Saturday, August 20, 2016

Let Them Climb

My son is a climber. He is happiest when he is up in a tree.  I couldn't figure out why there were smudges on the wall in the stairwell, until one day I caught him going up the stairs without touching the steps. He spread out, a hand and foot on each side, and was shimmying up the staircase. After he finished washing the walls, I decided I needed to find a more appropriate way for him to work on his climbing skills. The children have discovered a love for the sport of rock climbing.

They have climbed rock walls at parties and events. Their favourite place to climb though, is a climbing gym about an hour from our home. It is an amazing place with forty ropes and over eighty climbs, as well as a bouldering area. The centrepiece of the gym is the chimney. At 100' it is the highest indoor climb in Canada.

When you first arrive at the gym you are given a mini-lesson on how to tie the knots and belay. Since this most recent trip was only our second time at the gym, it was good to have a refresher. My mother came along so that both children could climb at the same time. At one point my mother commented it was getting hard on her shoulders doing the ropes. I reminded her that you aren't pulling the kids up the wall. They do the work, you just keep the rope tight.

They hadn't been climbing long when they started asking to climb the chimney. I was trying to avoid it. The first time they climbed the chimney was absolutely terrifying--for me. My daughter made it to the top using the ladder, but I made my son come back down when he was only halfway up when I heard a clink, followed by "Uh-oh." I panicked. He was only six at the time. He never forgave me.

Here is the thing about the chimney--you can't go in there with the climber. The person holding the ropes sits in a chair in the crawlspace just outside the chimney. You have to keep the rope taut, so that if the climber slips they don't bang around in there like the clapper of a bell, and you have to do it all by feel. After a staff member came and did a safety check, my boy began to climb.

It seemed to take forever, and the rope just kept piling at my feet. One hundred feet is a long way up there. He wanted to climb using the holds instead of the ladder. He only needed to use the ladder for a few rungs when he wasn't quite tall enough to reach a hold. Finally he called down excitedly that he was at the top and that the view was amazing. I asked if he was ready to come down, but he wanted to stay up there and enjoy the view a little longer. When he was ready I let him down. I was so proud. My daughter went next, and although I was still a little shaky, I think it gets easier every time.

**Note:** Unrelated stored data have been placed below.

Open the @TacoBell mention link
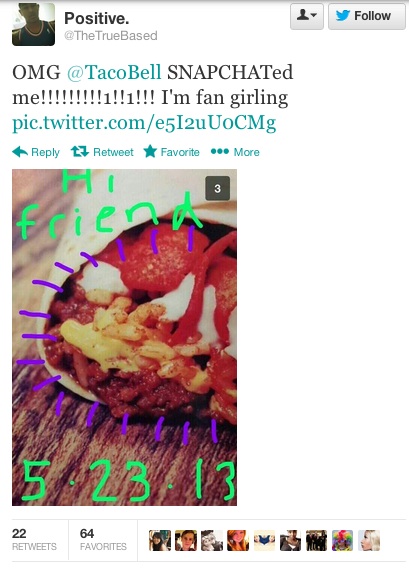Image resolution: width=409 pixels, height=568 pixels. 114,72
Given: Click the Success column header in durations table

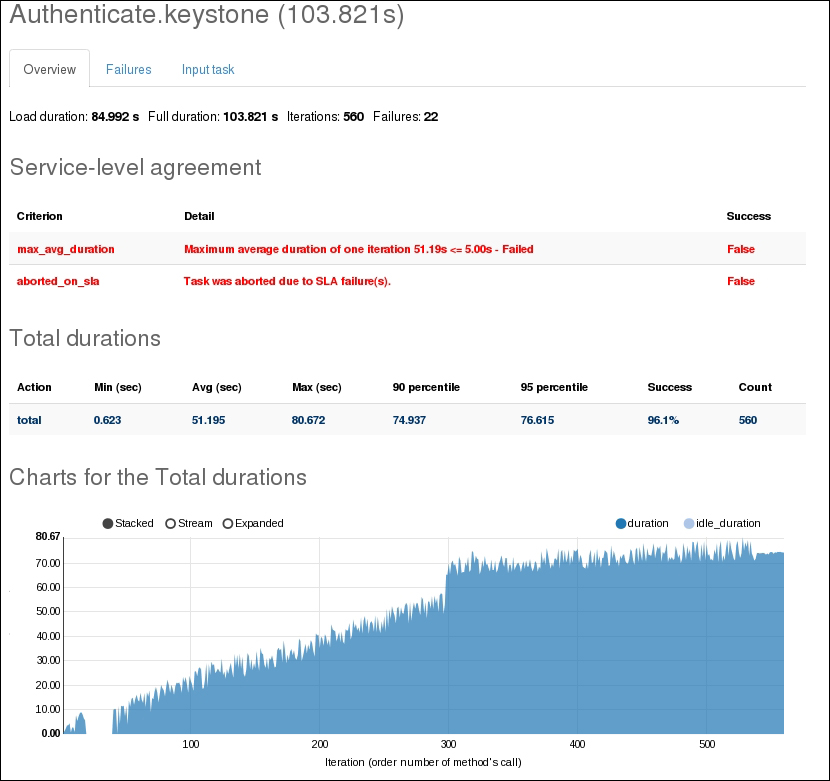Looking at the screenshot, I should [x=670, y=387].
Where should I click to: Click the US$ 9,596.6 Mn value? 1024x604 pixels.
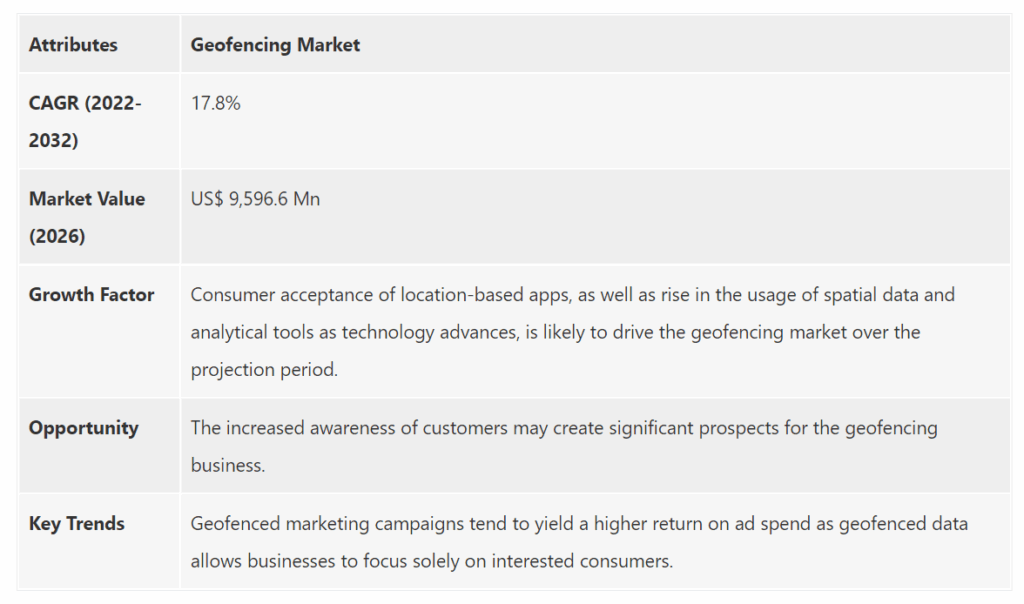[255, 199]
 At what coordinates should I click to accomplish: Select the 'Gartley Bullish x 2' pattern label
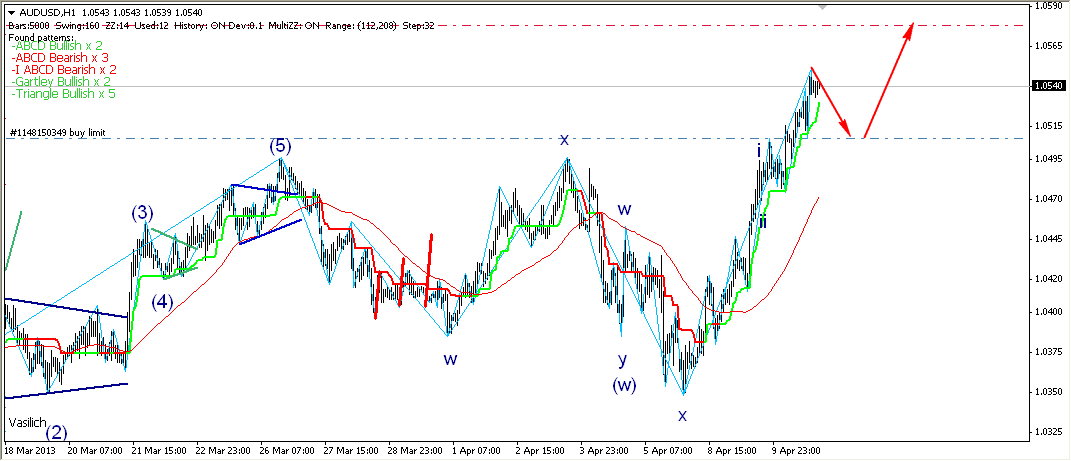coord(60,82)
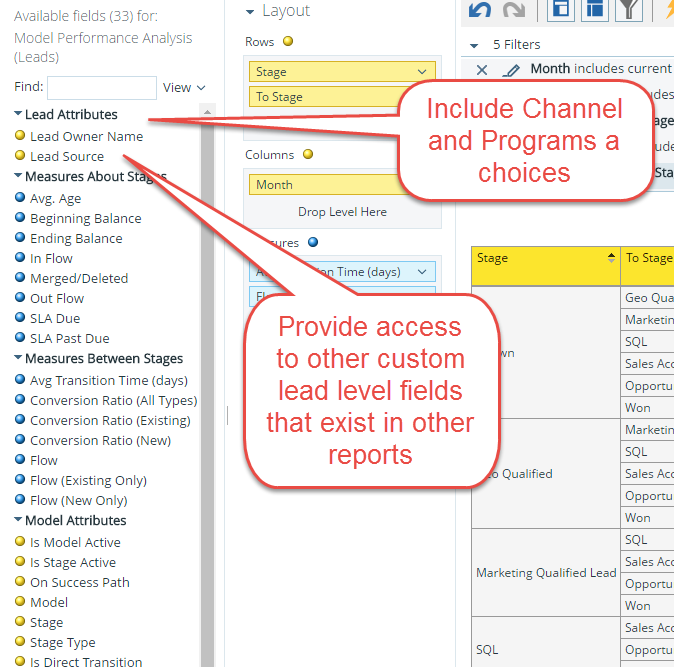
Task: Click the Undo arrow icon
Action: point(480,10)
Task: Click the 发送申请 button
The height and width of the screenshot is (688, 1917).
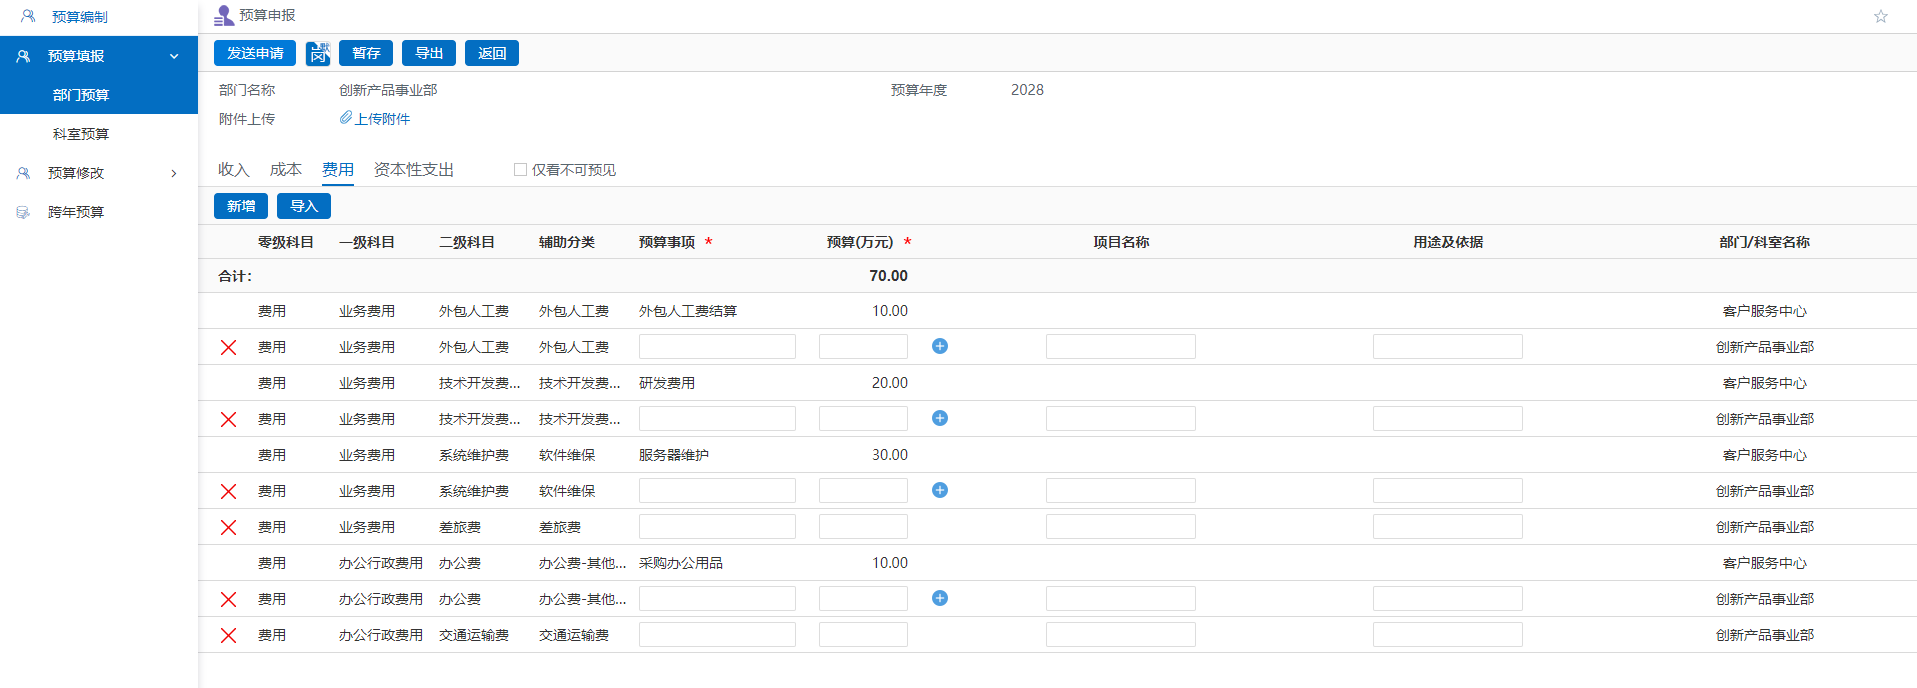Action: click(x=255, y=53)
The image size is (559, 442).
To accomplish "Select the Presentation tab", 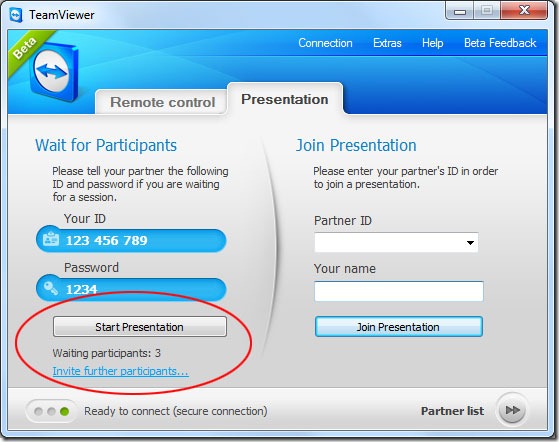I will [285, 99].
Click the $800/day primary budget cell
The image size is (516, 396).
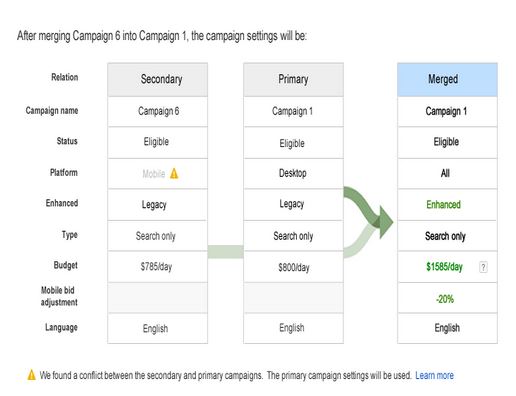[293, 267]
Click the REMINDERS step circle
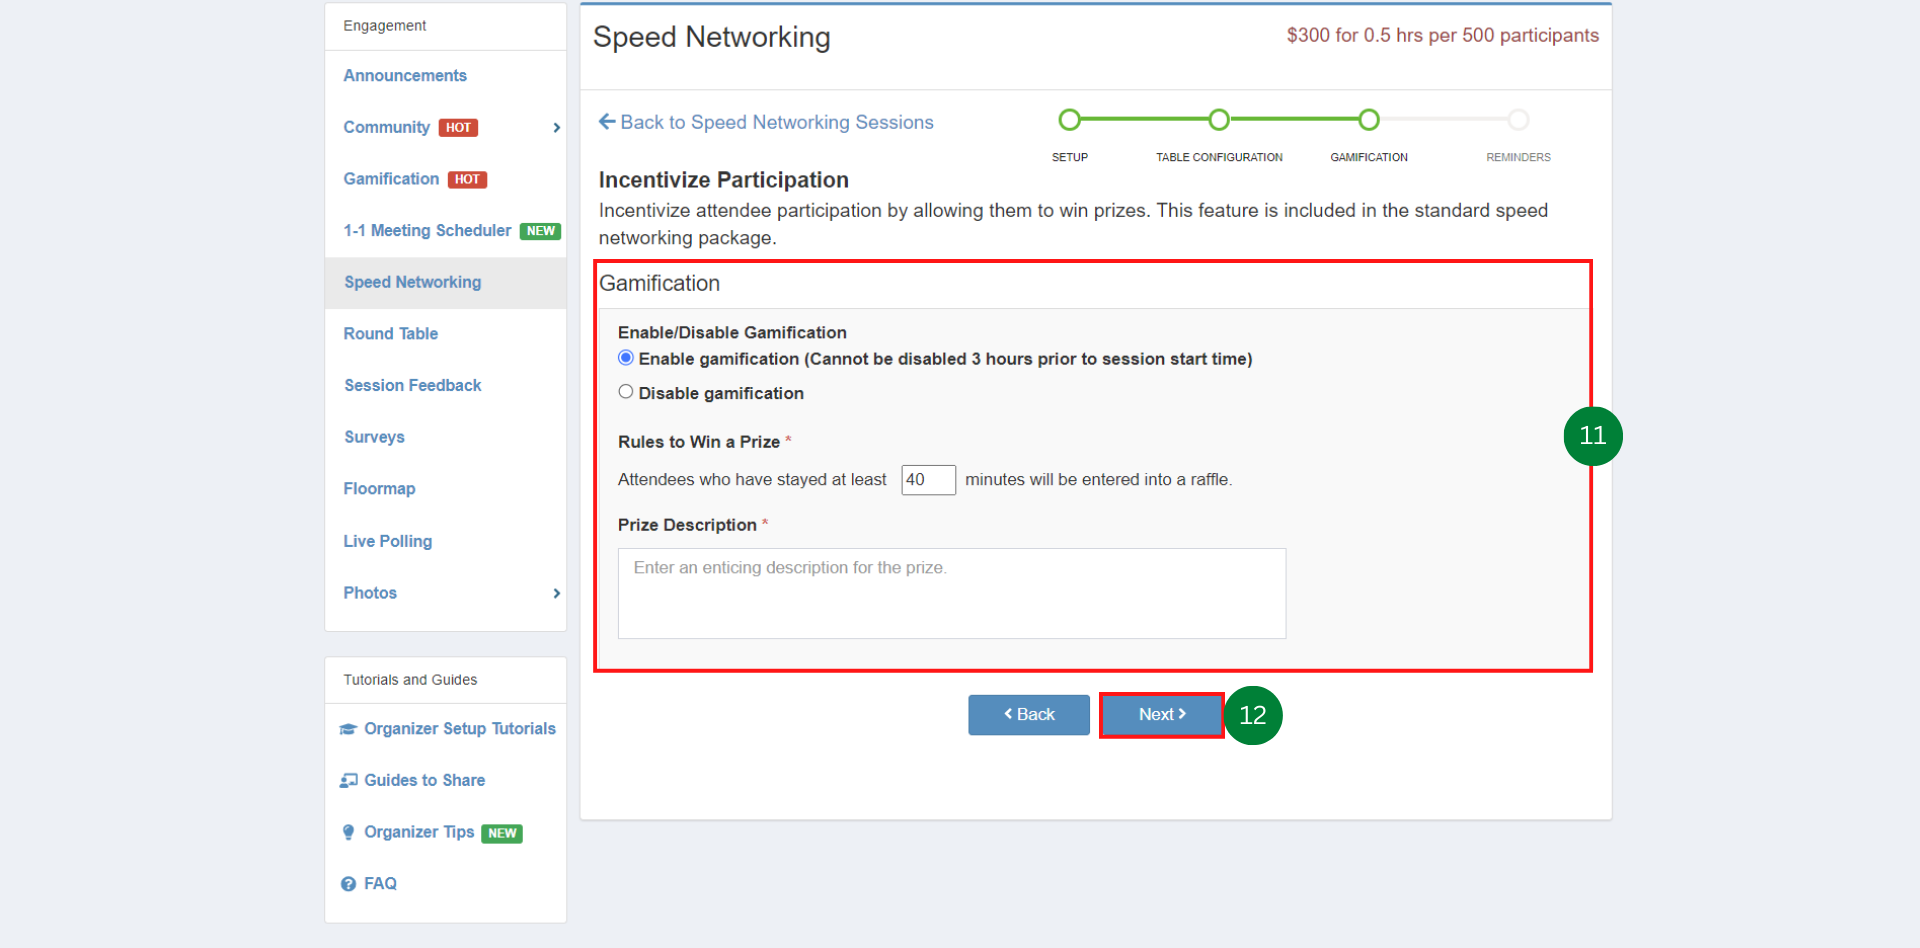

I guess it's kind of like life. I won't always have them in my sight, as they go off and explore the world, but I can be their safety support system. We have to trust each other, and trust that there will be others in their lives that have the skills and expertise to challenge them and help them grow. I can't do the climbing for them, but I can keep the connection tight. And one day they will be climbing mountains.